In 2020, Mosquito Alert has recorded twice as many tiger mosquitoes as in 2019. It has been the year with the most mosquitoes since 2014, when the citizen science platform began collecting data.
2020 has been a year marked by the COVID-19 pandemic and an unusual year in terms of the number of tiger mosquitoes. Twice as many of these insects have been observed as last year, accumulating 1,798 notifications compared to 885 in 2019. The year of the pandemic has turned out to be the year with the most tiger mosquitoes registered by the Mosquito Alert project since 2014 “Tiger mosquito densities are always explained by two factors, climate and human behavior, both of which periodically provide them with points of water, where they breed,” explains Frederic Bartumeus, project co-director and ICREA researcher at CEAB -CSIC and CREAF. The 2020 mosquito season kicked off with a warm, rainy spring that encouraged them to proliferate during the months of May and June. In addition, according to Roger Eritja, entomologist at CREAF and the project, confinement could have played a relevant role in these data, “the ban on traveling to second homes during the months of March and April could have affected the maintenance of their gardens, swimming pools and terraces, where it was possible to accumulate the water that mosquitoes need to multiply,” he comments.

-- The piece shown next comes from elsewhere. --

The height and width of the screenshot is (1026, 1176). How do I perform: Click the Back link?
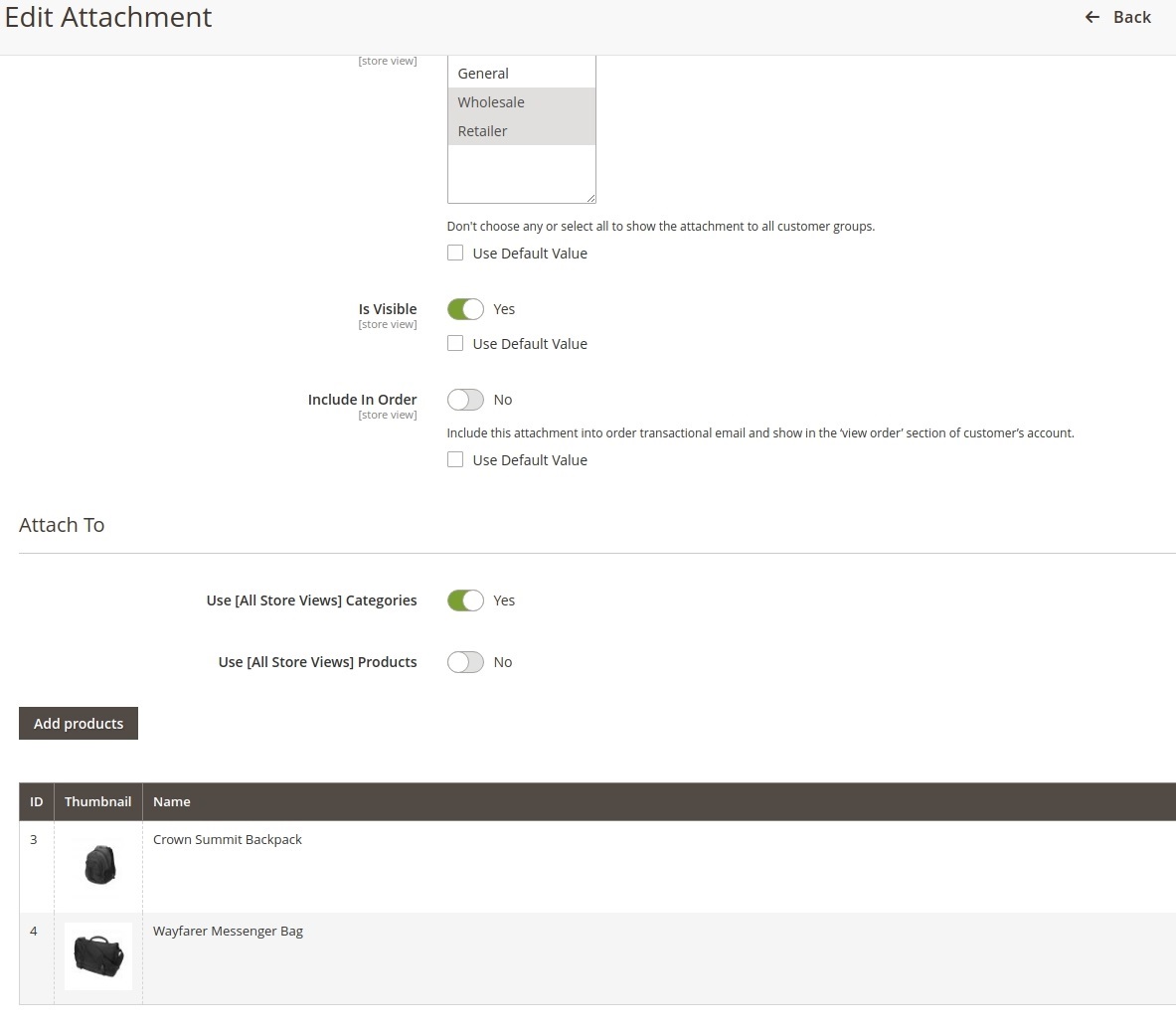[1131, 17]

This explosion of mosquitoes in spring was followed by a summer that, for the sixth consecutive year, registered higher than normal temperatures, with intense and repeated episodes of rainfall in the Iberian peninsula. The Mediterranean is heating up. The summer is coming sooner, longer and more intense, conditions that can benefit the tiger mosquito when accompanied by regular rains, as has happened this year.
These weather conditions have two effects on mosquitoes. In summer, high temperatures allow the larvae to develop faster, shortening the time between generations, and leading to an exponential growth of their populations. This happens as long as they have places with water to reproduce. On the other hand, global warming, with a warm spring and autumn, could lengthen its seasonality allowing mosquitoes to be active for more days of the year.

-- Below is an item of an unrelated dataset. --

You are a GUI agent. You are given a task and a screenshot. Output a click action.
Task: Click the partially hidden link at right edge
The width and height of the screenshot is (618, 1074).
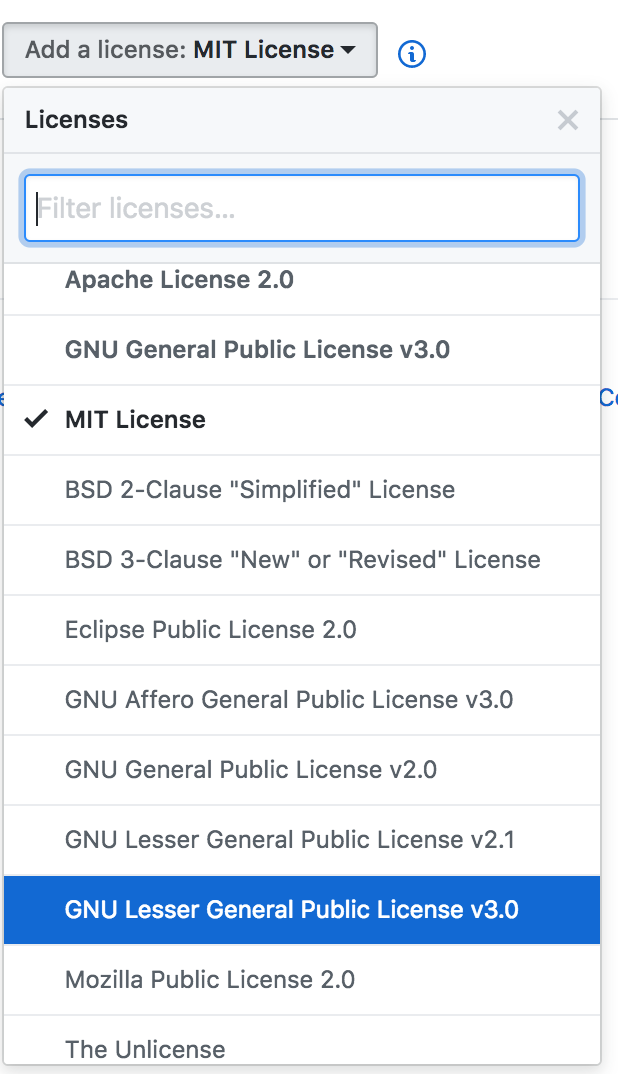coord(608,398)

Mushrooms, chestnuts and mosquitoes
Autumn is being warm and mosquitoes are still active, as evidenced by the more than 250 reports that the Mosquito Alert platform has received in the last two weeks from Spain, and more than 250 confirmed observations of the tiger mosquito between October and November. In 2019, in the same period, 116 tiger mosquitoes were notified, 9 of them in the month of November, until November 28, 2020 there have been 50 reports of tiger mosquitoes, this is five times more than in the previous year. During November there have been also reports of tiger mosquito activity from Italy, France, Hungary and Turkey. Beyond the temperatures, what most affects the abundance of mosquitoes is having availability to reproduce, that is, having water in the breeding places, either due to the presence of regular rains or due to human activity.
“After having modeled the data, considering the number of users with the application by region and their degree of participation, we see that 2020 slightly exceeds 2015, although their patterns have been very different”, comments John Palmer, UPF professor and co-director of the project. The weather conditions this year have been favorable to the mosquito continuously since spring, while in 2015 its populations exploded exponentially in summer. Understanding the climatic and social factors that determine the dynamics of their populations will allow predicting their abundance in the future.